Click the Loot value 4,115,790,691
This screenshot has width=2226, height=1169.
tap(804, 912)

☆ ☆ ☆ ☆ ☆

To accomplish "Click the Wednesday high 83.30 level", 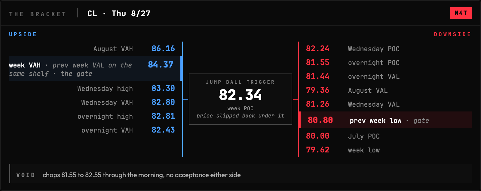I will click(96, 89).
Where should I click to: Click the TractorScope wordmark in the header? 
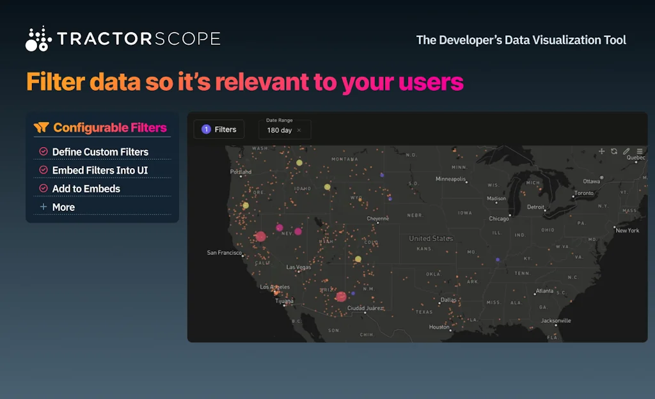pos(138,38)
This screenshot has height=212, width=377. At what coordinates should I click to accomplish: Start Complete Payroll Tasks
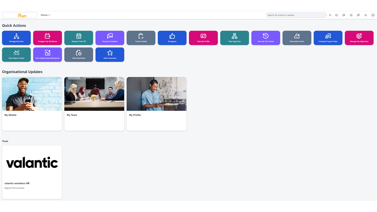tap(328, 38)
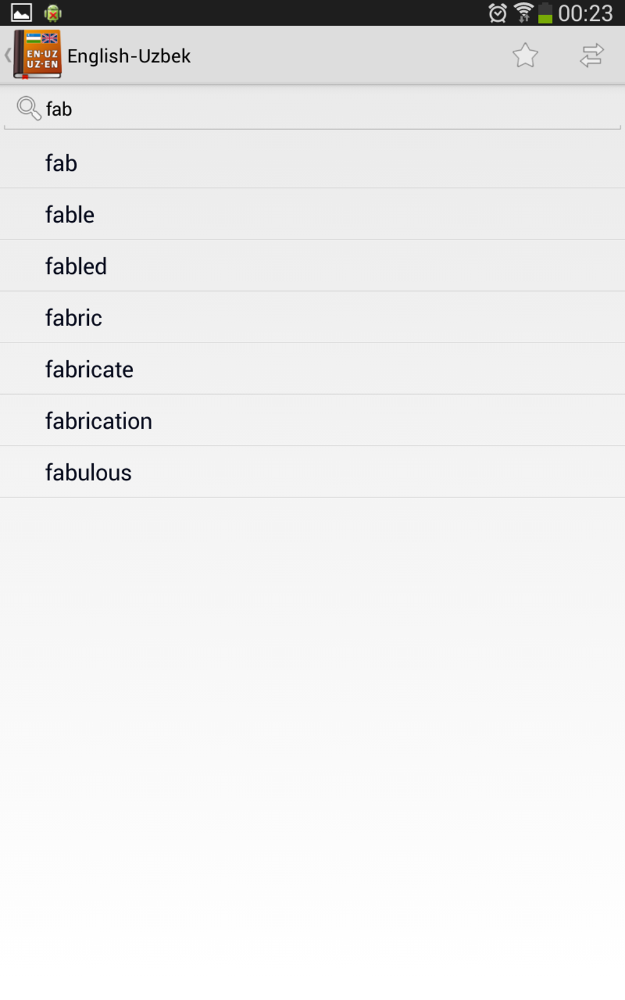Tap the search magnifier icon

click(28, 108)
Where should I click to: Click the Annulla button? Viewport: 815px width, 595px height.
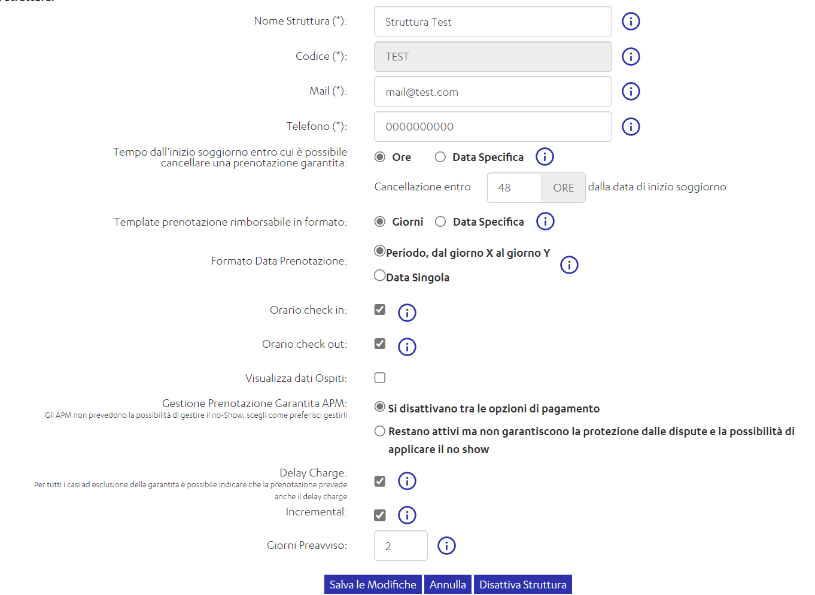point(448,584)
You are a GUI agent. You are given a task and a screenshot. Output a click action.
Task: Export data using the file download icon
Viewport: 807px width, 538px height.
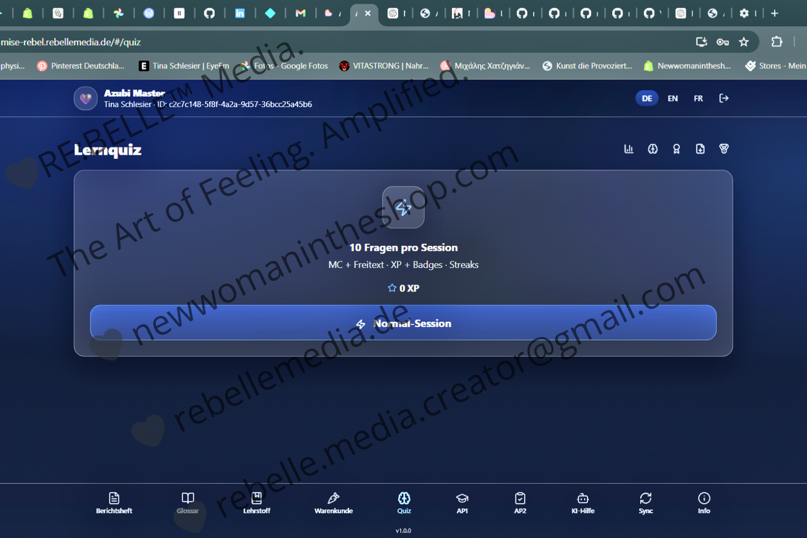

☆ ☆ ☆ ☆ ☆

* [EXERCISE PROMPT] Copy nothing but the lines above that run from the one with "Where should I click to: Click the Annulla" to the one with "Viewport: 807px width, 538px height.", ends included; pictures stay out.

* [TASK ANSWER]
Where should I click to: Click the Annulla button? Viewport: 815px width, 595px height.
point(448,584)
You are a GUI agent. You are given a task and a screenshot. Output a click action.
Task: Export data using the file download icon
Viewport: 807px width, 538px height.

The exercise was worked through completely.